KDV matrahına dahil edilmeyecek iskonto miktarı konusunda belirlenmiş bir ölçü bulunmamakla birlikte Kanunda yer alan “ ticari teamüllere uygun miktardaki iskontolar” sözcüğü uygulanacak iskonto miktari konusunda bir bağlayıcılığı ifade etmektedir. Teamül sözcük olarak belli bir yörede, belli konularda uygulanan yazılı olmayan bir örf adet hukuk kuralıdır. Müeyyidesi halkın kınaması, kişinin itibar kaybetmesidir.
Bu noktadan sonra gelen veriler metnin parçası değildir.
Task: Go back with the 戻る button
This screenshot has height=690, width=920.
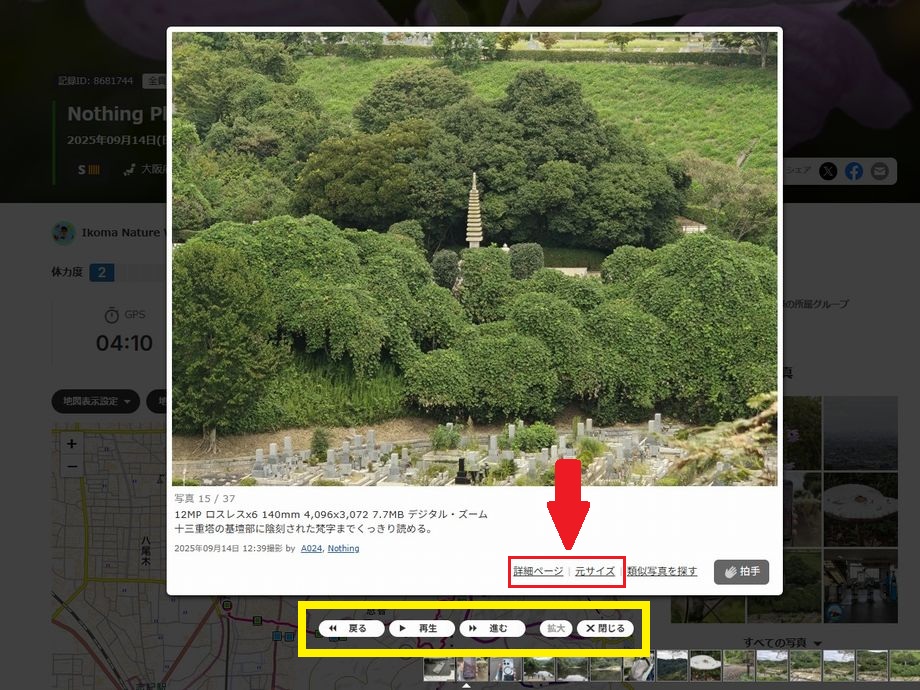Action: pos(351,629)

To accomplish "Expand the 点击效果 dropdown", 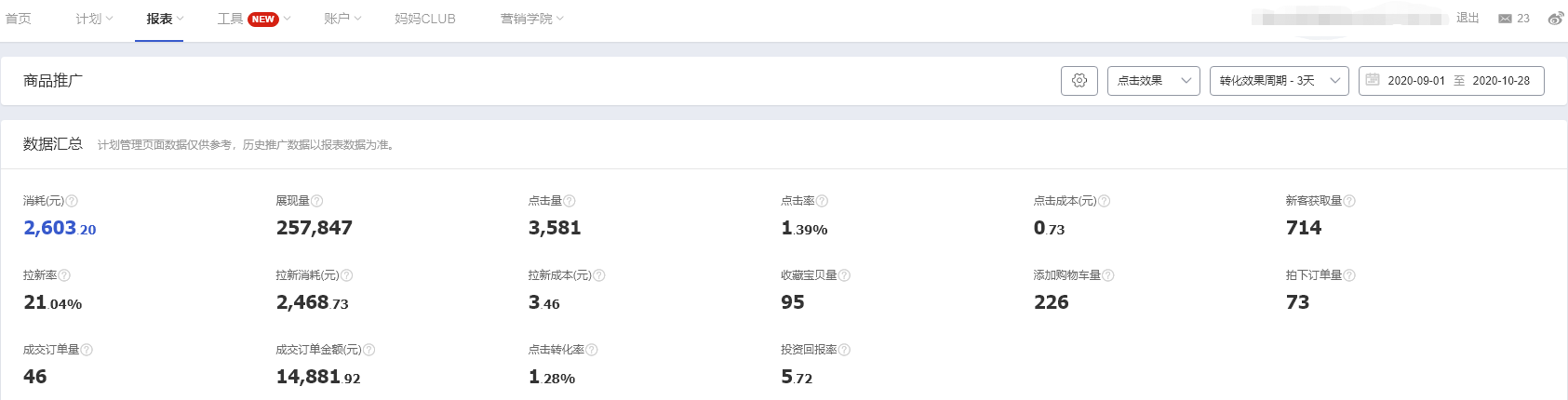I will 1154,81.
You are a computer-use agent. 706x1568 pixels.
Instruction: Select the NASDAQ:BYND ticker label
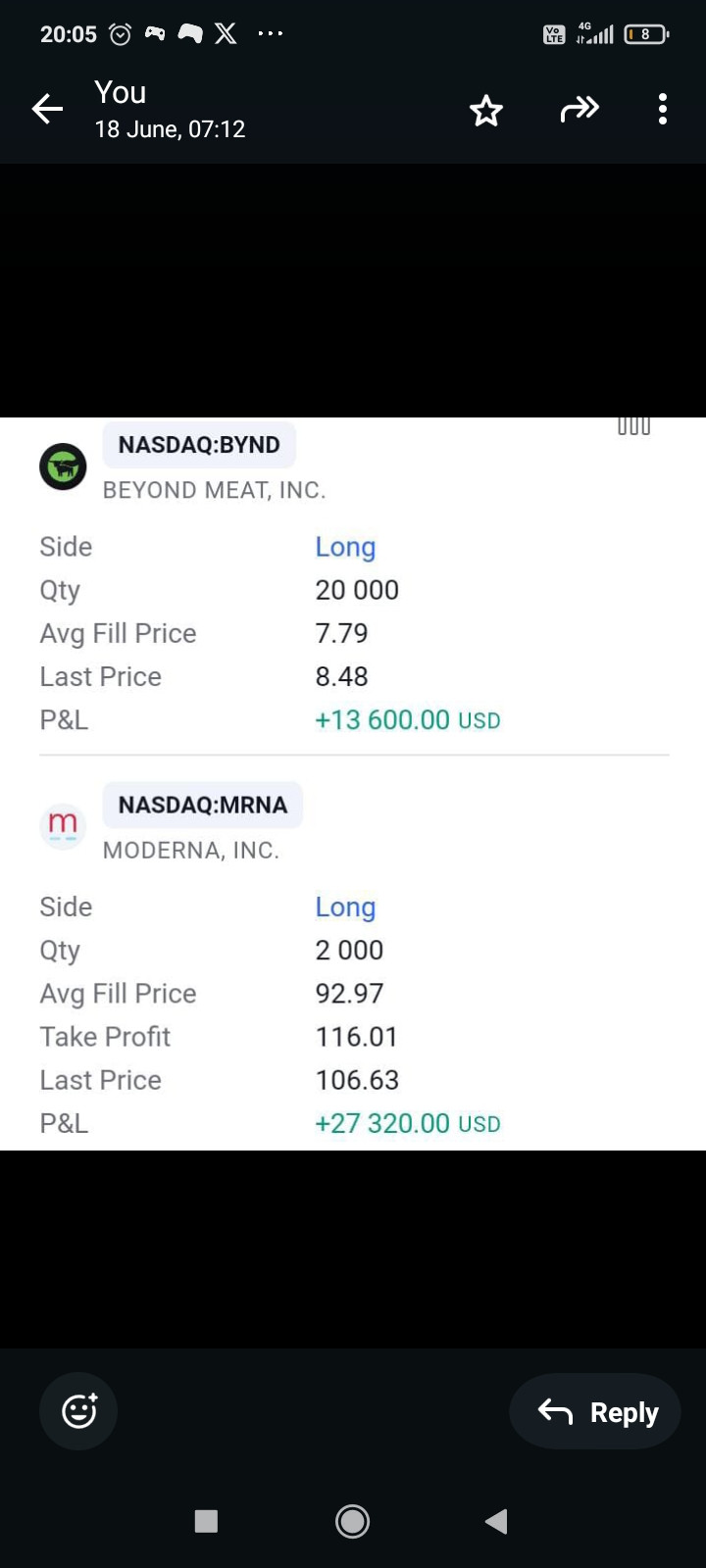pos(199,445)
Buna göre, iskontonun piyasada alışılmış miktarda olması ve emsali müşteriler arasında önemli farklılıklar göstermemesi ve belirli kriterler dahilinde eşit olarak uygulanması gerekmektedir.
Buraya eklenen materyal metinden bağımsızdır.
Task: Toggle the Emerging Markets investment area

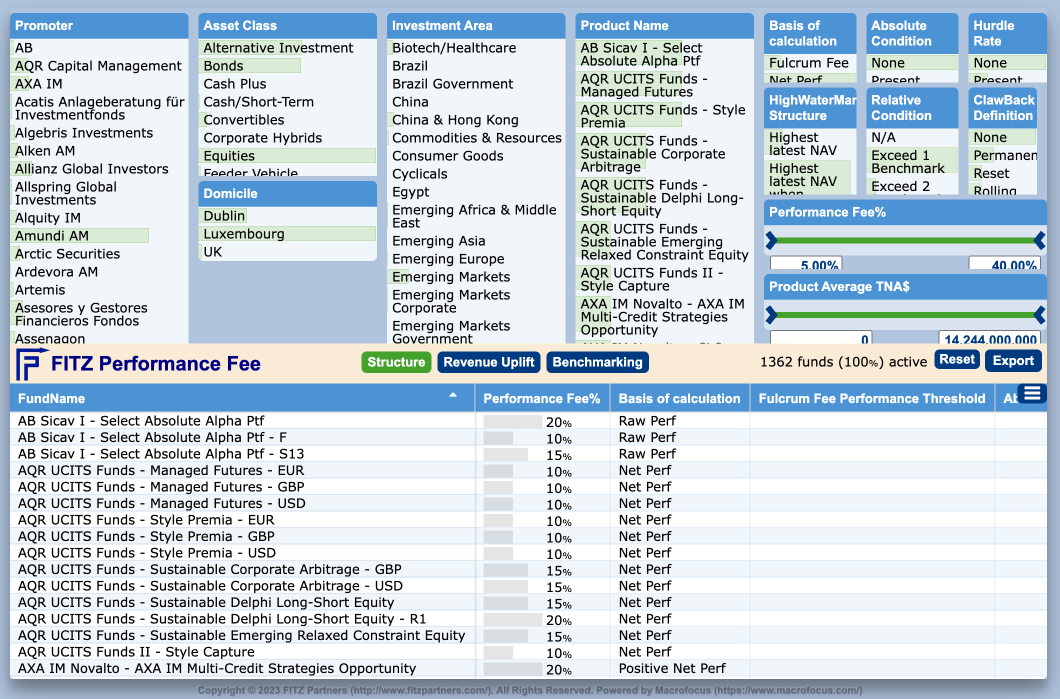Action: tap(451, 277)
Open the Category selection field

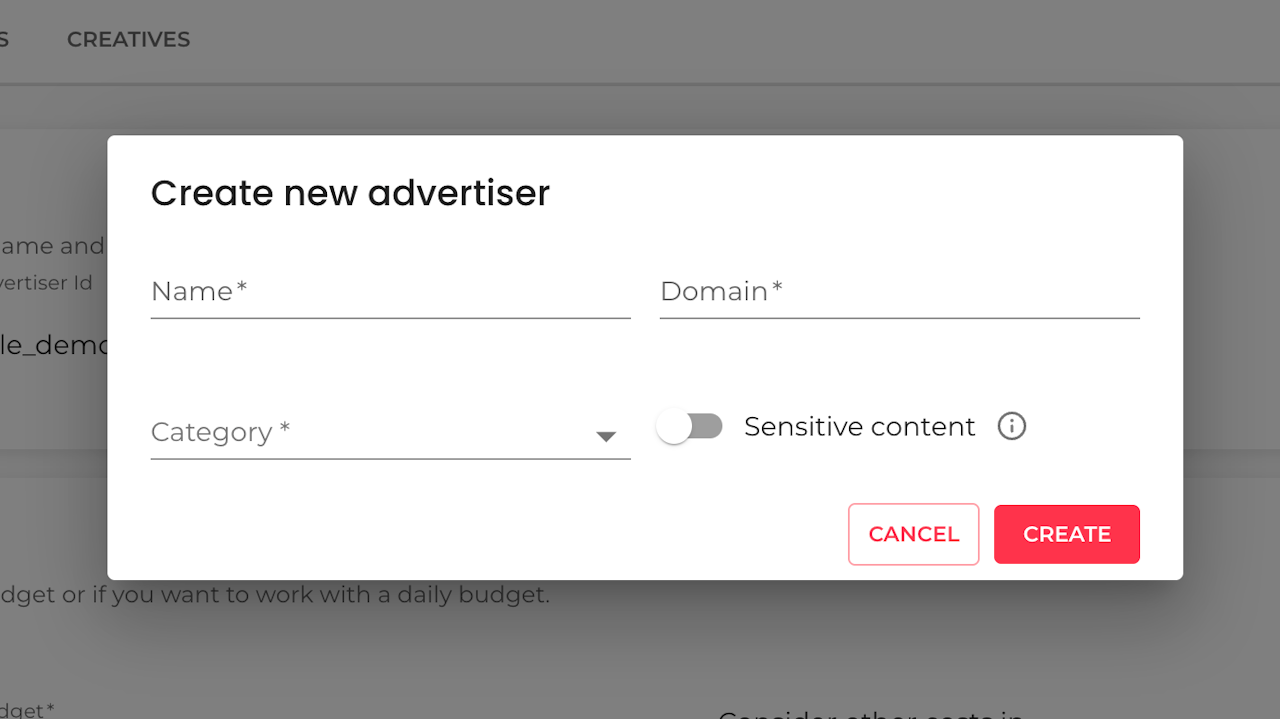370,433
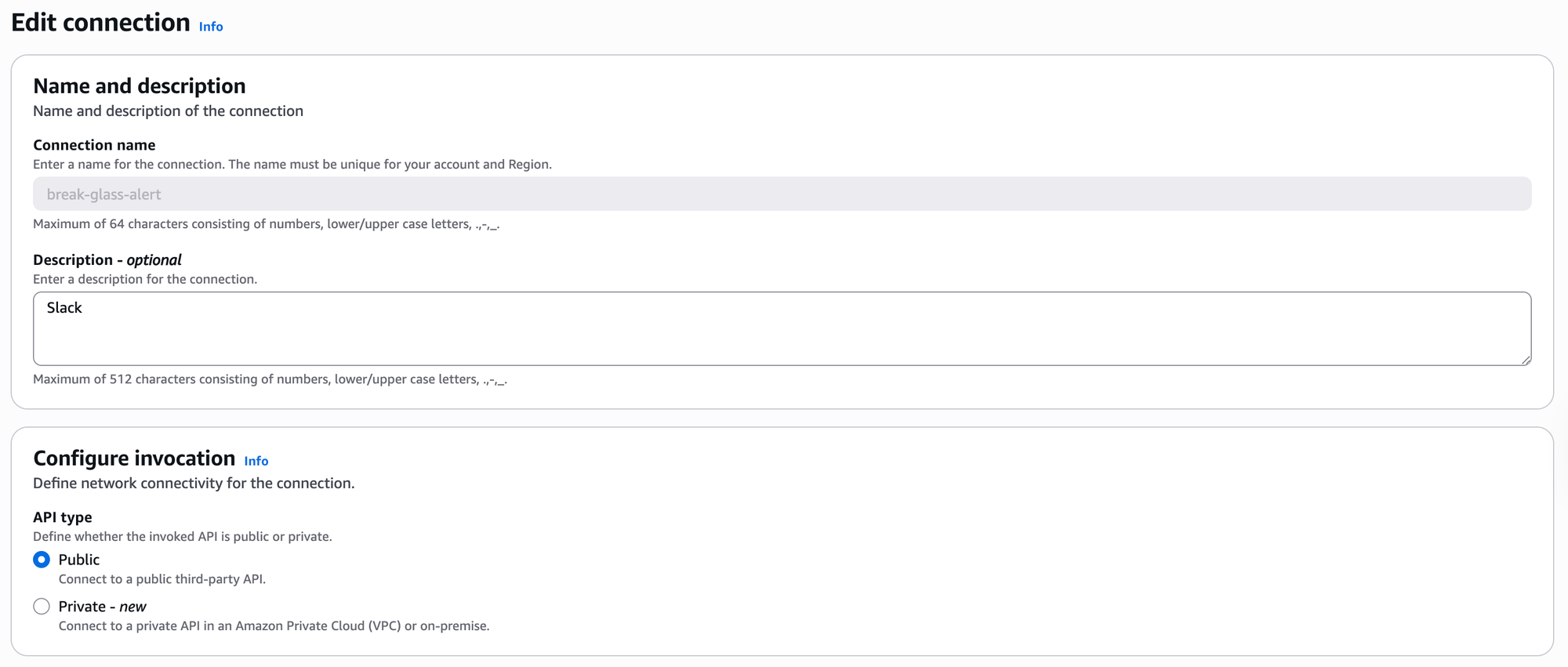
Task: Click the "Private - new" option label
Action: 102,607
Yapılacak bir vergi incelemesinde cezai müeyyidelere muhatap olunmaması için iskontolar konusunda çok dikkatli olunması gerekmektedir. Ticari teamüllere uygun olmayan iskontolar, vergi kaçırma amacına yöneliktir. Bu durumda ortada bir muvazaa (danışıklılık) fiili vardır. Örneğin maliyeti 600 YTL, satış bedeli 800 YTL olan bir beyaz eşya satışında 400 YTL iskonto uygulansa, bu iskontonun kabul edilebilir bir yanı bulunmamaktadır. Bu bağlamda matrahtan yapılan indirim kabul edilemez.
- İskonto İlgili Fatura ve Benzeri Belgedeki İşlemle İlgili Olmalıdır
KDV Kanunu’nun 25/a. maddesinde iskonto tutarının fatura ve benzeri belge üzerinde ayrıca gösterilmesi şart koşulmuştur. Ancak iskontonun mutlaka o belgeye konu işlemle ilgili olması gerektiği yolunda bir hükme yer verilmemiştir. 26 Seri No.lu KDV Genel Tebliğinde,” faturanın düzenlenmesini gerekli kılan işlem ve bu işleme bağlı olarak yapılan iskontonun aynı faturada yer alması şartına bağlı olarak iskonto, KDV matrahına dahil edilmeyecektir.” Açıklamasına yer verilmiştir.
Genel Tebliğle yapılan açıklamalara göre, matraha dahil edilmeyen iskontonun mutlaka fatura veya benzeri belge düzenlenmesine konu olan işlemle ilgili olması şarttır. Bu kapsamda bulunmayan ve KDV matrahına dahil edilmeyen iskonto tutarları kabul edilemez.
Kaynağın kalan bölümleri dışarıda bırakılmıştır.